The purpose of this study was to evaluate bone repair with two bone substitutes, deproteinized bovine bone and biphasic calcium phosphate ceramics, associated with autogenous bone. The experimental groups were as follows: autogenous bone only (AB), autogenous bone/deproteinized bovine bone (1:1), and autogenous bone/biphasic calcium phosphate ceramic (1:1). After 30, 60, and 90 days, animals were euthanized and samples were collected for microcomputed tomography (micro-CT), histologic, histomorphometric, and expression analyses of VEGFA, RUNX2, ALP, COL1A1, OCN, PHEX, RANKL, and OPG genes by real-time polymerase chain reaction (PCR) array.
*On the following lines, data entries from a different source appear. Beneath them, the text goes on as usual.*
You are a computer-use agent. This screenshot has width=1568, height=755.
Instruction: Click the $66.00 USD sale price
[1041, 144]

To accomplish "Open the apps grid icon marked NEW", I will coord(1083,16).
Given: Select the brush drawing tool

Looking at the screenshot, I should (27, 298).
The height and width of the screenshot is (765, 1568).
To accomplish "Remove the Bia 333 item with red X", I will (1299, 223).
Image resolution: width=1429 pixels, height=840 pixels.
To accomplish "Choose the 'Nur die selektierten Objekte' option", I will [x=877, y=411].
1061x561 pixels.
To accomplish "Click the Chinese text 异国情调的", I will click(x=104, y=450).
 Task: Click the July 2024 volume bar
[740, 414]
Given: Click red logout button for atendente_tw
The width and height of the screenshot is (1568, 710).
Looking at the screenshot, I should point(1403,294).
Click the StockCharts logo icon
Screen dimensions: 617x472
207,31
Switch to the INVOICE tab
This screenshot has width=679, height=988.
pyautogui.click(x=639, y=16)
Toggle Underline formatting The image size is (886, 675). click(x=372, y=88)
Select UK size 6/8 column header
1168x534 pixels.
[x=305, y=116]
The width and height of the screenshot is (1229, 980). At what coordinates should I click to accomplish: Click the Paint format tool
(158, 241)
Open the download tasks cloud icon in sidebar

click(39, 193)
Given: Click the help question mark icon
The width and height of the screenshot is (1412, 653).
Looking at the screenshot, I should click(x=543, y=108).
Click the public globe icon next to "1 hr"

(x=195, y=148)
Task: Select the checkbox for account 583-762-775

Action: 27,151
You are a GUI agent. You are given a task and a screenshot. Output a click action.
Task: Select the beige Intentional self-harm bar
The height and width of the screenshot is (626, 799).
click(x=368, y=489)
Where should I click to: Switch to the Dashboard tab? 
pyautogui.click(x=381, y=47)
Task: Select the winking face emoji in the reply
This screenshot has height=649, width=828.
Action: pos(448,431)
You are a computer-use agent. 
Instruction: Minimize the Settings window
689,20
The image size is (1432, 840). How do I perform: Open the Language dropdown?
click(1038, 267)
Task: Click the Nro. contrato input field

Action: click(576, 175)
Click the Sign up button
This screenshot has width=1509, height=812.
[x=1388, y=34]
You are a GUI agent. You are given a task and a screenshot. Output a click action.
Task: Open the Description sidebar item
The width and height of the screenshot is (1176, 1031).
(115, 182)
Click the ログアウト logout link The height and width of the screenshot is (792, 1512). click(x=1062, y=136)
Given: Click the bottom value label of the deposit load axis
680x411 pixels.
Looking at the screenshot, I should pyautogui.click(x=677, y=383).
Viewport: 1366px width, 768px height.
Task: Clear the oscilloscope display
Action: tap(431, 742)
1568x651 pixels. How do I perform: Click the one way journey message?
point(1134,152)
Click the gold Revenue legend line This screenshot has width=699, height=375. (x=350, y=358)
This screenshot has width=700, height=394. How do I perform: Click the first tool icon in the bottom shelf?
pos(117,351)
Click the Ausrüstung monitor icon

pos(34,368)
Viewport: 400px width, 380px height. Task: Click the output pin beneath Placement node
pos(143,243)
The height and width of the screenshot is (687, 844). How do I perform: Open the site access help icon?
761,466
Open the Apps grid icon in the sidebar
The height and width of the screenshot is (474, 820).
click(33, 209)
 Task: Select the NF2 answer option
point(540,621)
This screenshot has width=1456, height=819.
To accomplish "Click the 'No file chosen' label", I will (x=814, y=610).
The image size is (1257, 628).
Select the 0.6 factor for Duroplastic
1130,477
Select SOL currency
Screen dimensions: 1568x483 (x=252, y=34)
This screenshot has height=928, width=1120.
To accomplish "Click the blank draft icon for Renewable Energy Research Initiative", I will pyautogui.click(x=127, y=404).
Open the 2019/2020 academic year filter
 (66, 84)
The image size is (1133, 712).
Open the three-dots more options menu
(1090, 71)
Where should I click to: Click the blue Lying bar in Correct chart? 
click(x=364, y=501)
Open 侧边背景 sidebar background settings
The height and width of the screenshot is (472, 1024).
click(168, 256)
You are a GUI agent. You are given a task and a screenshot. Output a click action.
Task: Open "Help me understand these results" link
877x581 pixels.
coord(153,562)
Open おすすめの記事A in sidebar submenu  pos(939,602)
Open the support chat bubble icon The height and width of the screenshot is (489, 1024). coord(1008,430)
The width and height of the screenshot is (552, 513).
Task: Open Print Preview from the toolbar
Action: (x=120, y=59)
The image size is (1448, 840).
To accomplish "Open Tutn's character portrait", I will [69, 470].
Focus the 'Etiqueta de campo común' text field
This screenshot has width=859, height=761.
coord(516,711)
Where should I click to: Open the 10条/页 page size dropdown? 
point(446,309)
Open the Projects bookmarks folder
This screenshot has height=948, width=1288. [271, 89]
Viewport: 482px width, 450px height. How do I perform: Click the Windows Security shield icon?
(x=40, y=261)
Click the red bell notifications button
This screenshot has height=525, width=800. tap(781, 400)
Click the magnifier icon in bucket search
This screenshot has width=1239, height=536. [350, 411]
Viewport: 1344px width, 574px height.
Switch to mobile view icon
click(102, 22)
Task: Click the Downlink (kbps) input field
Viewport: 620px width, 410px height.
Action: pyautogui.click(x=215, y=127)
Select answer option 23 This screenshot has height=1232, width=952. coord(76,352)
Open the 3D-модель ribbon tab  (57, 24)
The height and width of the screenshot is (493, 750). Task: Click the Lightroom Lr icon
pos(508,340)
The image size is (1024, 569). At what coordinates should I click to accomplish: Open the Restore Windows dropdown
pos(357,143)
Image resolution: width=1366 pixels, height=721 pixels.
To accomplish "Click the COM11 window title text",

Histomorphometric analysis showed no difference in the amount of immature bone between AB and AB/biphasic calcium phosphate ceramic at 30 and 60 days. There was less mature bone formation in the AB/deproteinized bovine bone at 60 days compared with AB/biphasic calcium phosphate ceramic and AB, and a lower amount of immature bone in the AB/deproteinized bovine bone at 30 and 60 days compared with the AB (P ≤ .05). Micro-CT analysis showed higher immature bone volume (BVI) in the AB/biphasic calcium phosphate ceramic at 60 days and lower BVI at 90 days (P ≤ .05). Molecular analysis showed a lower expression of all genes in the AB/deproteinized bovine bone and AB/biphasic calcium phosphate ceramic compared with AB at all time points. A greater expression of RANKL was found in the AB/deproteinized bovine bone compared with AB/biphasic calcium phosphate ceramic at 30 days (P ≤ .05), and a lower expression of the OC, RUNX2, and ALP genes in AB/deproteinized bovine bone and AB/biphasic calcium phosphate ceramic was found compared with AB at all time points (P ≤ .05). The use of biphasic calcium phosphate ceramic resulted in greater immature bone formation than deproteinized bovine bone at an early assessment. The studied bone regeneration genes were downregulated in comparison to the control.